Attach a length of hose pipe to the drain valve and secure in place with a jubilee clip – this will prevent the hose from breaking loose.
Once you have this in place, take the other end of the hose outside and place it in a nearby drain – avoid draining the water on to grass, as the chemicals in the water may be harmful to plants and family pets.
Place an old towel or a dust sheet underneath and – using an adjustable spanner – open the drain valve by turning anti-clockwise.
Open the Air Vents
Using a bleed key, open the bleed valves of all of your upstairs radiators.
Turning the bleed key anti-clockwise, you should hear a sucking noise as the air enters the radiator – this will help to speed up the process.

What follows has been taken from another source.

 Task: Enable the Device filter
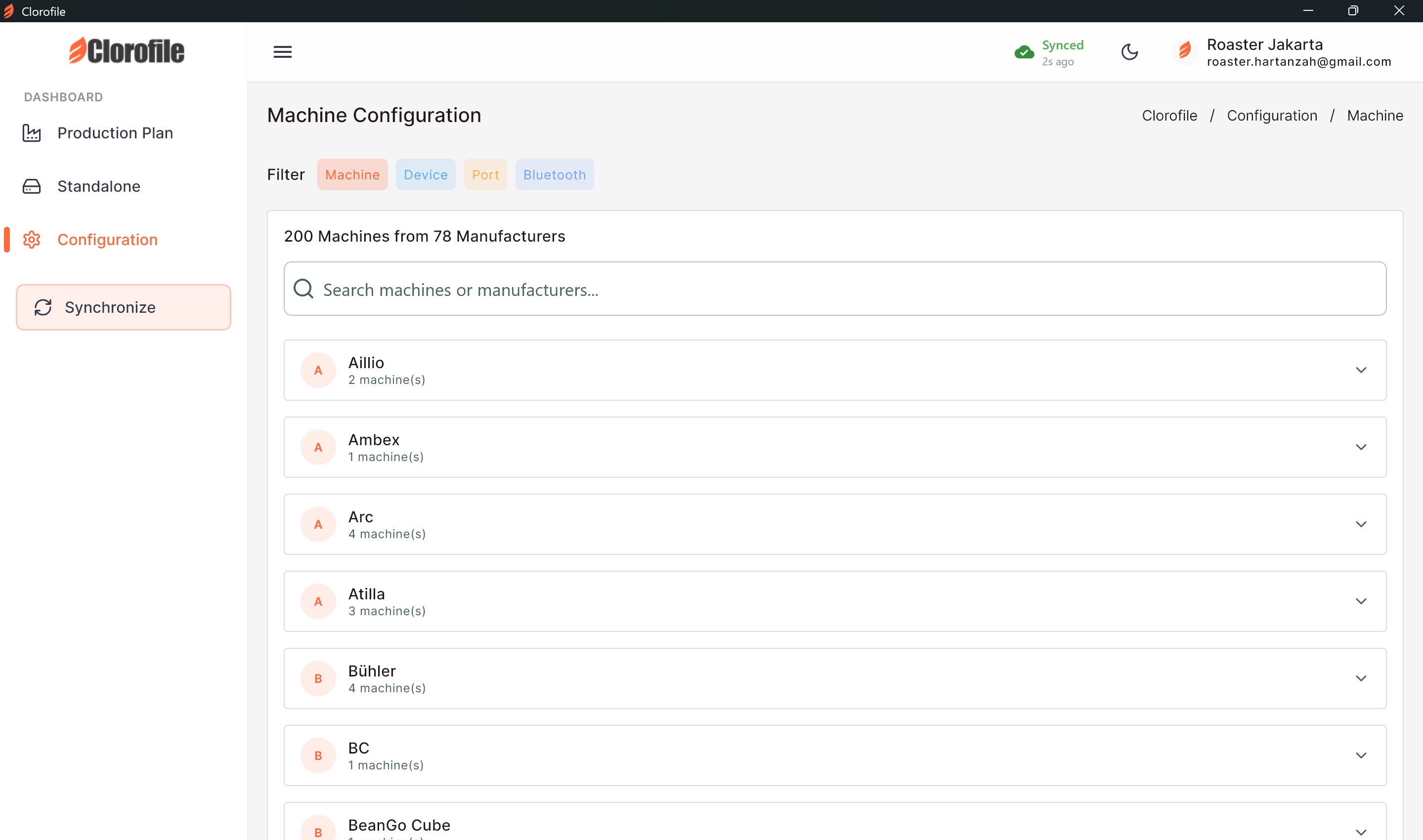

Check that there is water coming out of the hosepipe outside and leave the system for 10 minutes before repeating the bleed on all of the downstairs radiators.
Once the flow of water has stopped, your system will be empty and you can start to carry out any maintenance that is required.
PLEASE NOTE – If water is still coming out after 10 minutes have passed, your radiators may be individually piped from upstairs and you will have to drain each radiator individually using each radiators drain valve. Just repeat the above steps for each individual radiator.
So There you Have it
Once all of the water has drained away you should be ready to make any repairs that you need to.
It is important to remember that there may still be small amounts of water in some of your radiators, so if you are replacing them be sure to take care when doing so.